[Task] Look below for the line holding "The image size is (1678, 1144)." and the line holding "Open the Suárez player name". Repeat those two and everything between, exactly.

[Records to process]

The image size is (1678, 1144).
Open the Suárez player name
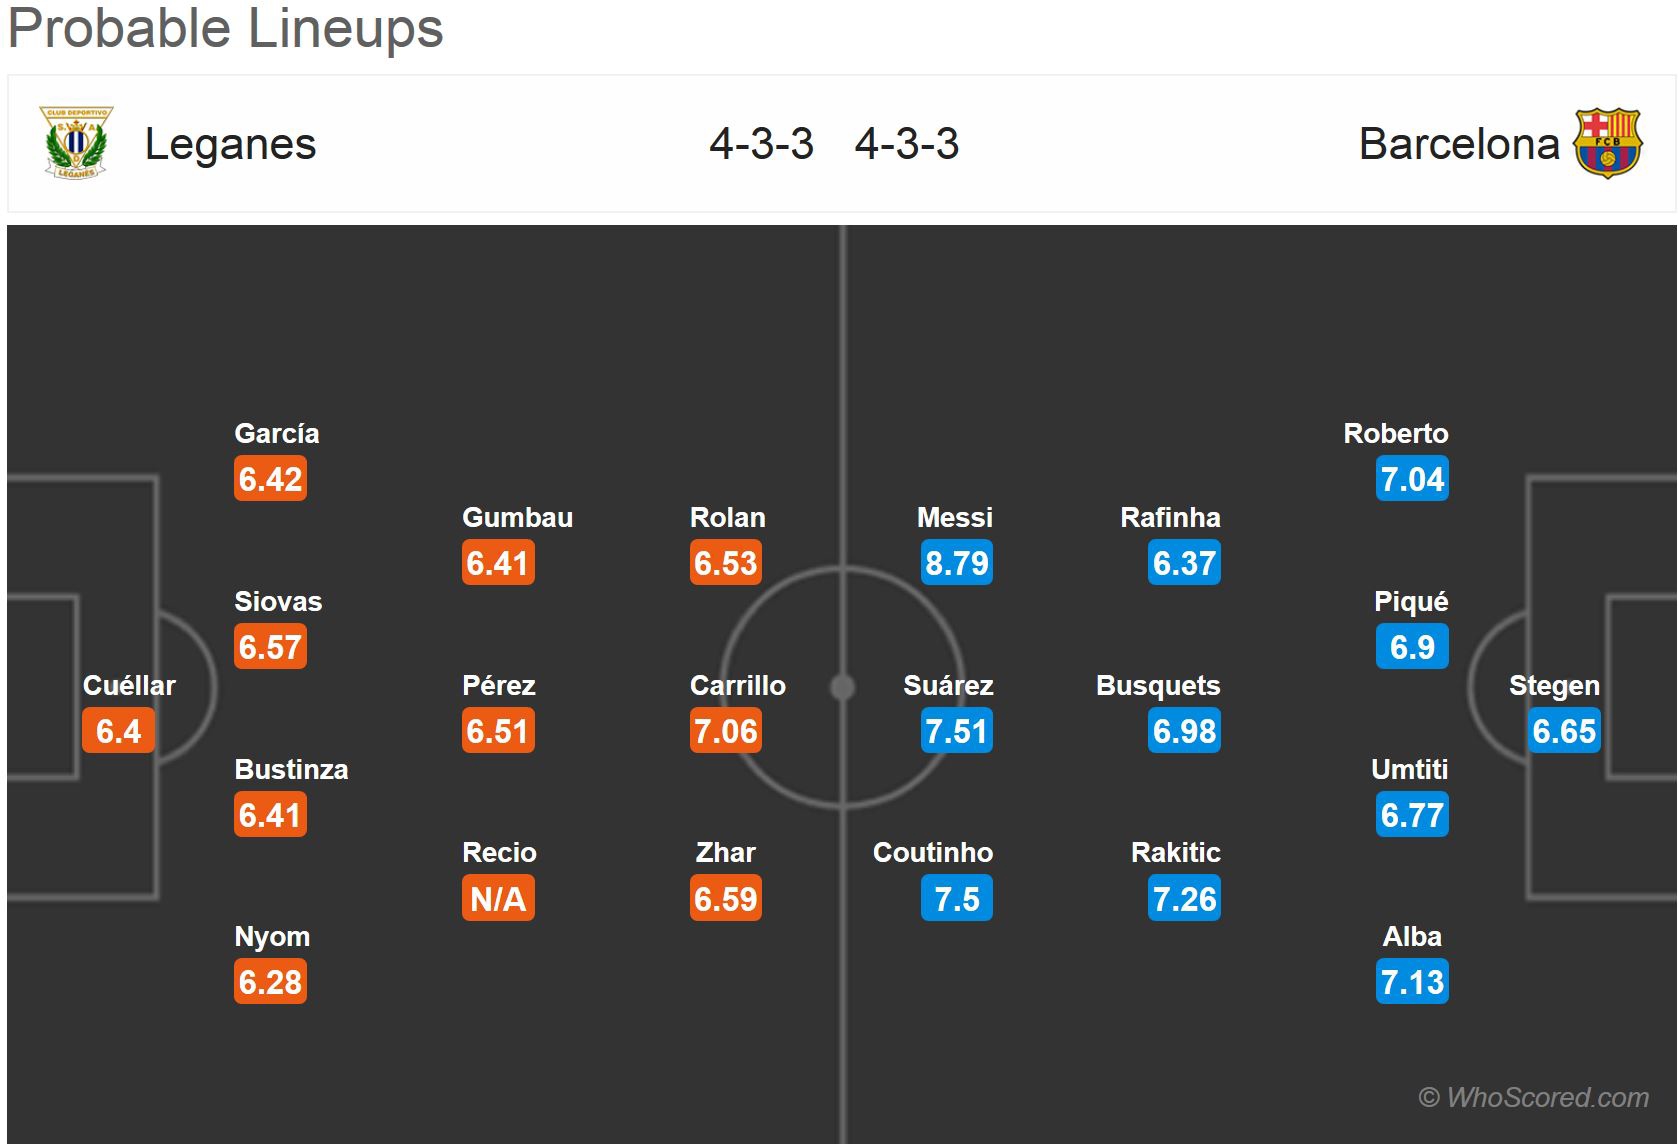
---
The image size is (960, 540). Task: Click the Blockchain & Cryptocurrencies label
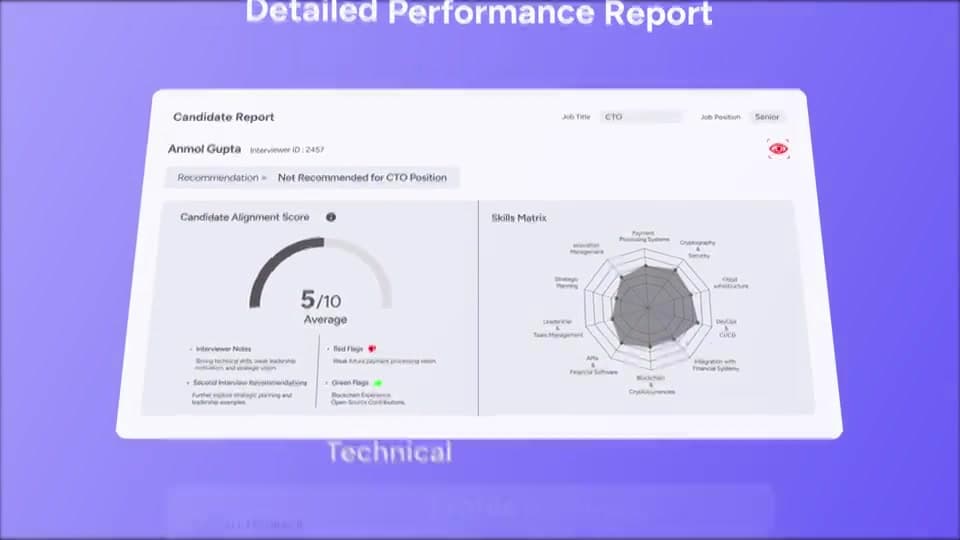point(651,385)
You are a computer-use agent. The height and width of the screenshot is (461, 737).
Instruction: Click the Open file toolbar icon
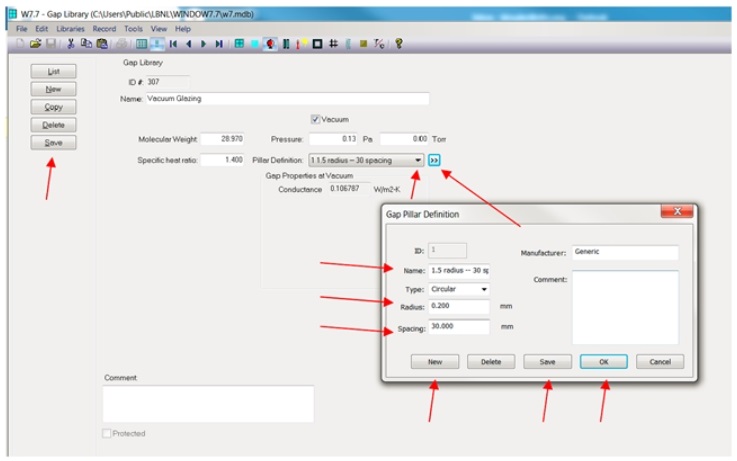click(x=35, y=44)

[Answer to this task]
The image size is (1678, 1144).
Open the Suárez player name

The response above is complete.